• READING PASSAGE:

You are viewing a plain text version of this content. The canonical link for it is here.

Posted to user@storm.apache.org by Jakes John <ja...@gmail.com> on 2017/08/08 00:46:34 UTC

Fields grouping

Hi,

   I need to have a streaming pipeline  Kafka->storm-> ElasticSearch.  The
volume of message produced to Kafka is in order of  millions. Hence, I need
to have maximum throughput in Elasticsearch writes.  Each message has an id
which is mapped to a Elasticsearch index.  The number of possible message
ids possible are less than 50(which means, max number of created ES
indices). I would like to batch the ES writes where messages are grouped by
index *as much as possible*.
The problem is that message counts per id are dynamic and certain ids can
have very huge message inflows when compared to other.  Largest message id
can have > 10x message inflow than the smallest. Hence, shuffle grouping on
ids doesn't work here.  Partial key grouping also won't work as I need more
number of output streams for largest message ids.

• DATA BLOCK:
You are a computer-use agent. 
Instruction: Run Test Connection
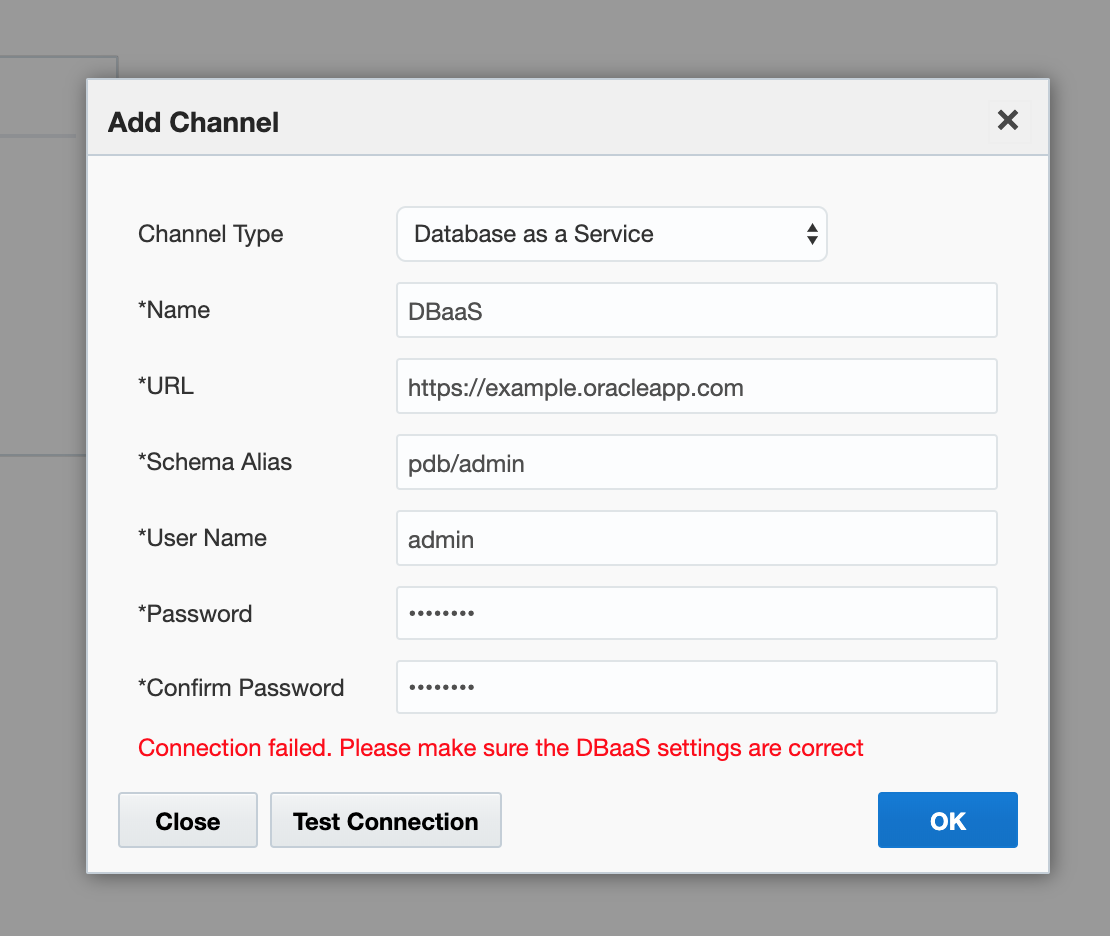point(385,821)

• SET OF TASKS:
A: Name the stages of the streaming pipeline described in the fields grouping post, in the order the messages pass through them.
B: Write the next part of the fields grouping post, picking up right after its last sentence.

• SET OF ANSWERS:
A: Kafka, Storm, Elasticsearch

B:
eg:  i have 10 tasks that write to ES


Say all my messages are spread across 2 message ids - ID1, ID2 which I have
to write to 2 separate index in ES

Say ID1 has 4 times more messages than ID2 at one instant

So, the best possible output would be,
First 8 tasks writes messages with ID1 to ES
Last 2 tasks writes messages with ID2 to ES


Say at a different instant,  ID1 has same number of messages as ID2

So, the best possible output would be,
First 5 tasks writes messages with ID1 to ES
Last 5 tasks writes messages with ID2 to ES


My grouping requirement is just an optimization but it is not a
requirement.   What is the best way where I can group messages *dynamically*
on input streams with hugely varying message counts* in the best way
possible*?  Also, I have the control over creating message ids if it helps
the data distribution

Re: Fields grouping

Posted by Jakes John <ja...@gmail.com>.

" Using direct grouping will let the bolt upstream of the ES writing bolt
decide which ES bolt receives a given message. So you could have spouts ->
sorter bolts -> ES bolts, where sorter bolts use direct grouping to
partition the stream by index id in whatever way you need. "
           What is the best way to use direct grouping in a dynamic way?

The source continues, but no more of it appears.